Shaanxi focuses on innovation drive

Shaanxi province has stepped up efforts to advance innovation-driven development and protect local ecosystems.

President Xi Jinping said during a visit to the province in 2015 that Shaanxi has entered “a stage of catching up”, and on a visit in April last year he said it needed to “strive to write a new chapter of accelerated growth in the new era”.

Shaanxi played a key role during the revolution as one of the most important bases for the Communist Party of China.

Liu Guozhong, the province’s Party secretary, told a news conference on Wednesday that Shaanxi beefed up efforts to give full play to its innovation potential in the past year.

The province is home to more than 100 universities, 1,500 research institutes, 66 academicians and over 2 million talented technical professionals and has contributed to some major national technology projects, including deep-sea and lunar explorations, making scientific and technological innovation one of the most distinctive advantages it enjoys, Liu said.

However, the innovation system still has much room for improvement, and the commercialization of scientific achievements is far from enough to turn the province’s innovation advantage into a development advantage, he said.

To address that problem, the province launched a platform in March that aims to channel research and development to incubation and industrialization.

The provincial government has invested 45 billion yuan ($7 billion), set up special teams and formulated a three-year plan as well as guidelines to run the platform, which also involves universities, research institutes, enterprises and financial institutions.

The government has also implemented more than 70 preferential measures and granted 100 million yuan of special funds each year for the building of “scientists plus engineers” teams to help them become entrepreneurs, Liu said.

He added the province will continue to pool resources to produce more good results, support high-quality development and be bold in experimenting to stimulate the vitality of talent and form a good environment for innovation and entrepreneurship.

Shaanxi is also an area that plays a crucial ecological role.

The Yellow River runs across the province and the Qinling Mountains, the natural boundary between northern and southern China, support a huge variety of wildlife.

The mountains suffered multiple environmental problems in the past, including the illegal construction of villas, quarrying and pollution of water sources, as revealed in the anti-corruption fight.

“We’ve learned a big lesson,” Liu said, adding that environmental protection has been a top priority ever since.

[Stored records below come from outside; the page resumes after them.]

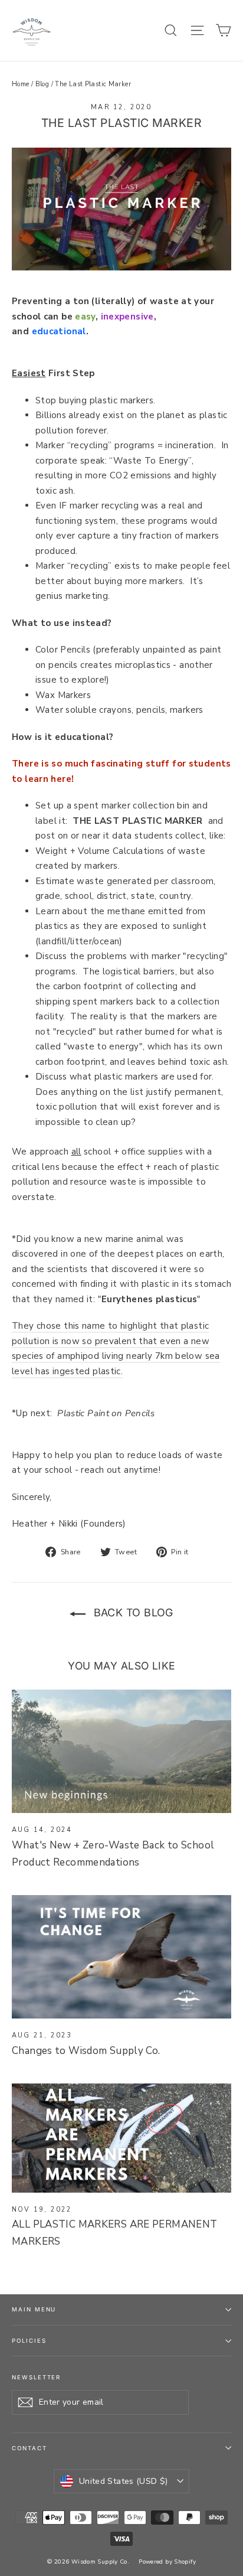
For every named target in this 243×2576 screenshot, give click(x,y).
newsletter (36, 2377)
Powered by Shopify (167, 2562)
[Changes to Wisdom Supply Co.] (121, 1957)
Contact (29, 2448)
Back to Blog (131, 1612)
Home (20, 84)
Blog (42, 84)
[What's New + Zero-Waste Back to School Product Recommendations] (121, 1751)
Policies (29, 2340)
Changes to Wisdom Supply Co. (86, 2050)
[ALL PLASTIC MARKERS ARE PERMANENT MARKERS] (121, 2138)
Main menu (34, 2309)
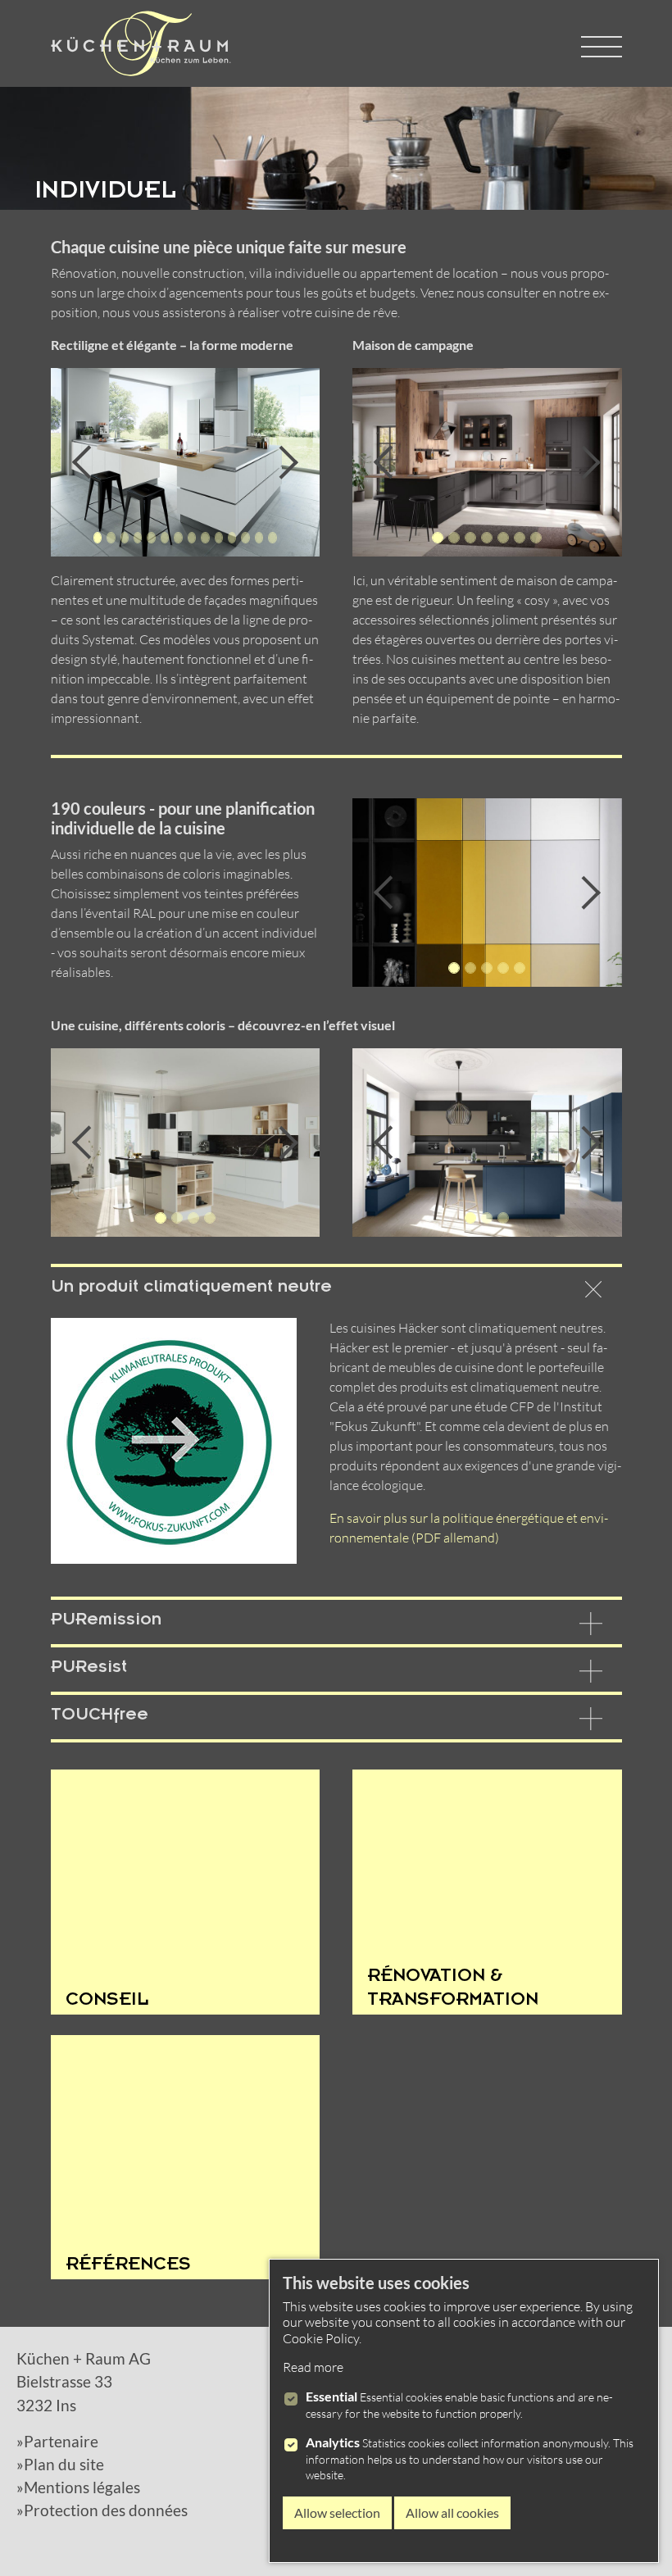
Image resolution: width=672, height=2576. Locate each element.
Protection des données (106, 2510)
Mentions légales (82, 2487)
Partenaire (61, 2442)
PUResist (89, 1670)
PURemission (106, 1622)
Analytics (333, 2442)
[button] (105, 462)
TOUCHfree (99, 1717)
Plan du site (64, 2465)
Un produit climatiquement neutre (191, 1289)
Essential (331, 2396)
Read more (313, 2367)
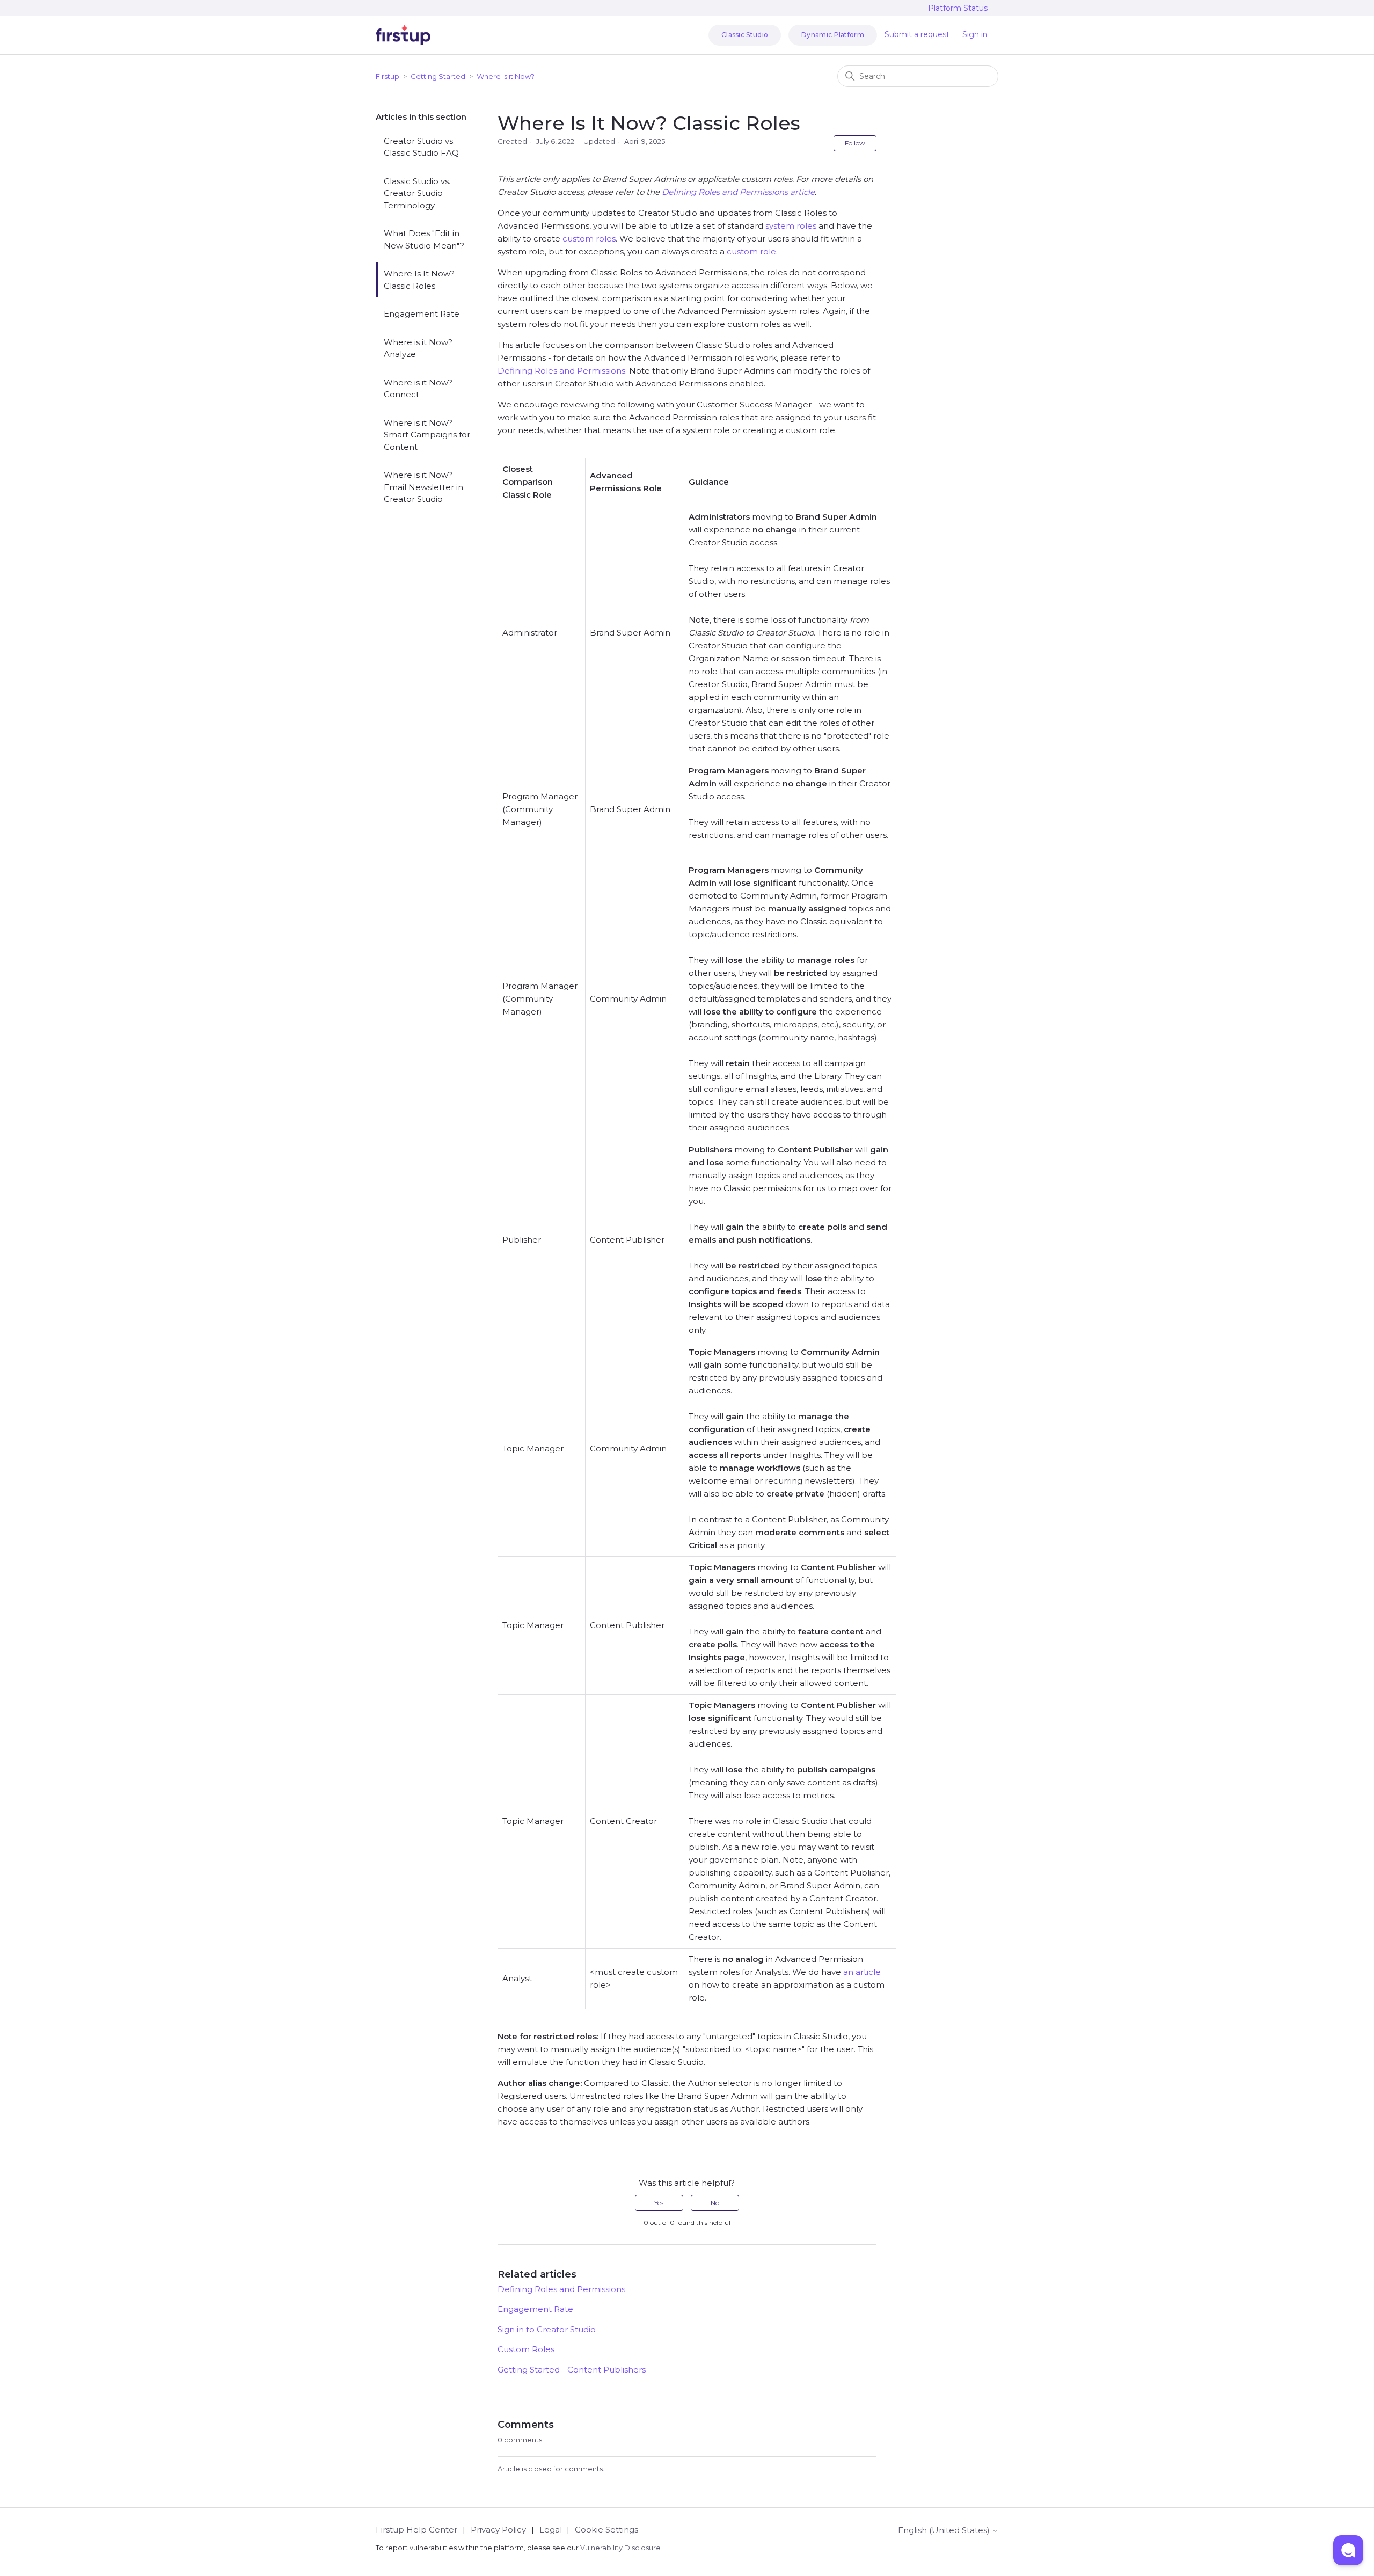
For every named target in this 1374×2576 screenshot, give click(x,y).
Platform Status (958, 8)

The government has eradicated illegal construction, logging, mining, hunting and waste discharge, removed all 169 mining areas in the Qinling Mountains’ key protection zone and demolished 63 hydropower stations.

After the rectification, kingdonia, a one-leaf plant known as a natural indicator of an excellent ecosystem, was recently discovered for the first time in the mountains.

The management of the Yellow River is another major project for Shaanxi’s environment protection work. The province has planted grass and trees and built dams on the Loess Plateau – the major source of the river’s sediment – to reduce the amount of sand it carries and is strictly controlling sewage to prevent pollution.